_Required action_
Every record below should be printed exactly, except for the pictures.

---------- Input ----------

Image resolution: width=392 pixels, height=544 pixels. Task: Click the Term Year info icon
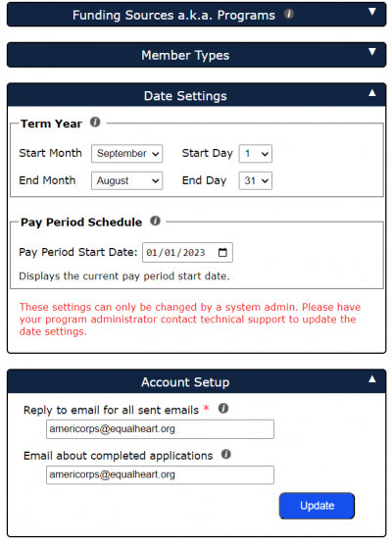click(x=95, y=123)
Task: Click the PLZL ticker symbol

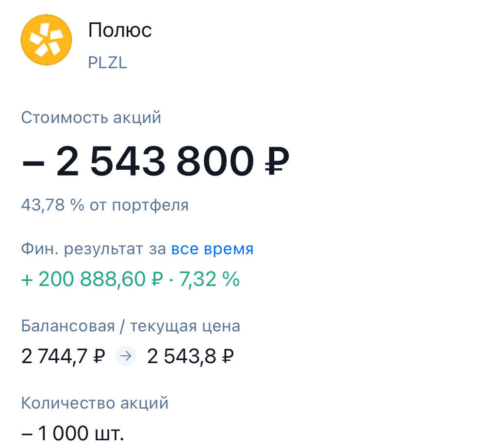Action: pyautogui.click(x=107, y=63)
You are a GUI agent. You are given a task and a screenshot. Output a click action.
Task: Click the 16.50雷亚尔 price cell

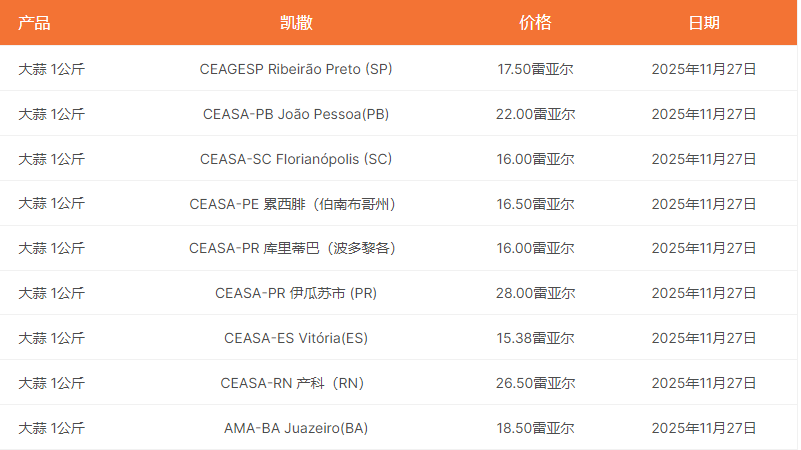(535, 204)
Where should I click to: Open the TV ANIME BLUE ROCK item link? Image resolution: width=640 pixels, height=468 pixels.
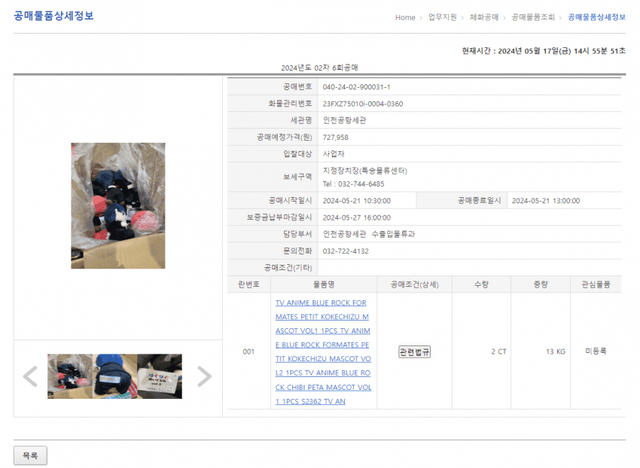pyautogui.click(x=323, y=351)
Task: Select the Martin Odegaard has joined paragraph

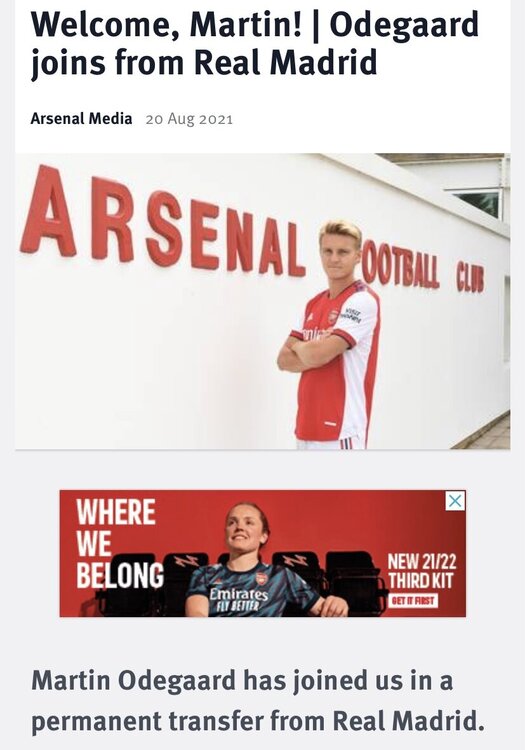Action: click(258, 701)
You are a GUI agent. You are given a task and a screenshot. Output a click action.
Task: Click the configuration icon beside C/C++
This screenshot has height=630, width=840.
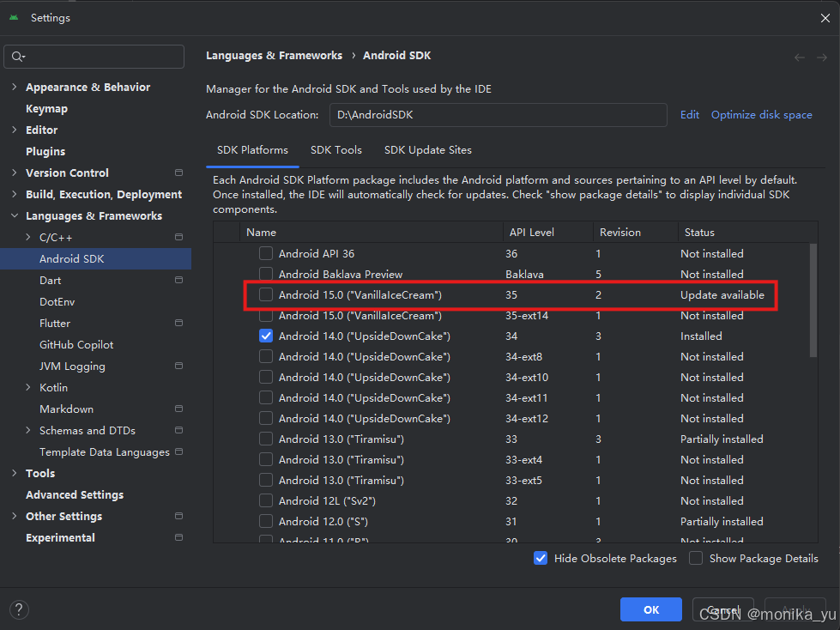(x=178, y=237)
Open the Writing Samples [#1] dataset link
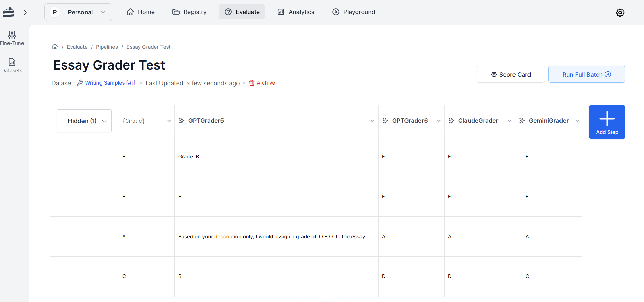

----------

_Expected answer_
Image resolution: width=392 pixels, height=544 pixels. Task: Click the Term Year info icon
click(x=95, y=123)
Task: Click the PLZL ticker symbol

Action: pyautogui.click(x=107, y=63)
You are a GUI agent. You are given a task and a screenshot. Output a click action.
Task: Click the 16.50雷亚尔 price cell

(535, 204)
Where should I click to: Open the TV ANIME BLUE ROCK item link? Image resolution: width=640 pixels, height=468 pixels.
pyautogui.click(x=323, y=351)
Task: Select the Martin Odegaard has joined paragraph

Action: click(258, 701)
You are a GUI agent. You are given a task and a screenshot. Output a click action.
Task: Click the configuration icon beside C/C++
This screenshot has height=630, width=840.
(x=178, y=237)
Open the Writing Samples [#1] dataset link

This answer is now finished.